Ars Technica: Patent reform hits Congress again with reintroduced Innovation Act, by Megan Geuss
This article originally appeared in Ars Technica on February 5, 2015.
Today, Rep. Bob Goodlatte (R-VA) introduced a new version of the Innovation Act, a bill designed to curb so-called patent trolls. Patent trolls have no business beyond acquiring patents and suing other companies, knowing that many will pay a settlement rather than pay the $1 million or more it can cost to fight a patent through trial.
Bipartisan bill has most of what reformers want—and a real chance of passing.
The new Innovation Act is largely identical to legislation of the same name introduced to the House of Representatives by Rep. Goodlatte almost a year and a half ago. That bill had bipartisan support and a surprisingly good chance of bringing real patent reform to the US. It flew through the House easily, passing 395 to 91, and while it looked like such a popular bill would have an easy time clearing the Senate, the first Innovation Act had no such luck. Instead, it was killed in a quick and surprising statement made by Sen. Patrick Leahy (D-VT). Sources later indicated that Sen. Majority leader Harry Reid (D-NV) was the major driver behind the death of the bill.
Of course, this time around, Sen. Reid won’t be able to kill the bill. This January marked the inauguration of the 114th US Congress, which has a Republican-controlled Senate, so Goodlatte’s new Innovation Act may have better prospects when (and if) it hits the Senate.
The new Innovation Act is co-sponsored by Reps. Peter DeFazio (D-Ore.), Darrell Issa (R-Calif.), Anna Eshoo (D-Calif.), and Lamar Smith (R-Texas).
Still, the new Innovation Act, being largely the same, also faces a lot of the opponents that the old Innovation Act faced. The Innovation Alliance, a group of patent-holding companies including Qualcomm, Dolby, and InterDigital, released a statement today saying that “the bill being introduced is over broad and does not take into account the many developments that have taken place over the past year in the patent landscape—including a documented plunge in the patent litigation rate, five Supreme Court cases, and actions by the US Patent and Trademark Office, Federal Trade Commission, and Judicial Conference that address many of the problems that this legislation originally targeted when it was first introduced in the House in 2013.”

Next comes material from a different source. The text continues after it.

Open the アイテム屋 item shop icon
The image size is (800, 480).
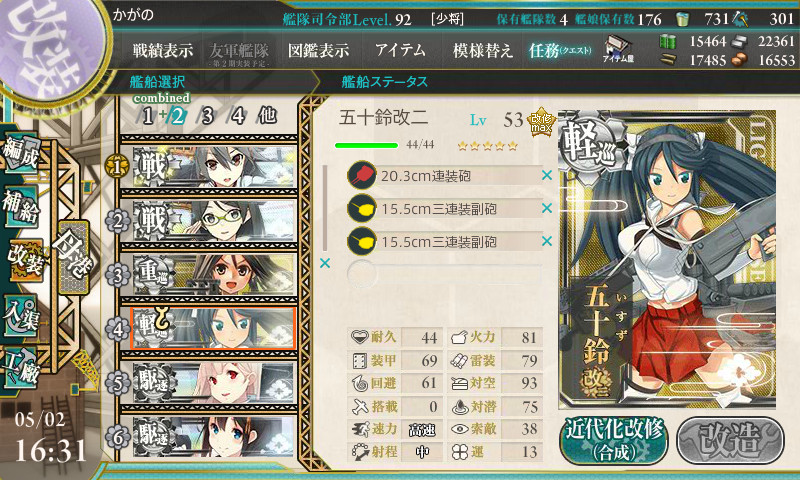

The Innovation Alliance’s objection does reflect a real challenge for the new, similar Innovation Act, though. At a panel on patent reform at the Consumer Electronics Show in January this year, there seemed to be more skepticism about solving the issues with the patent system through sweeping legislation. Still, patent reformers on the Hill are hoping to recapture that 2013 momentum.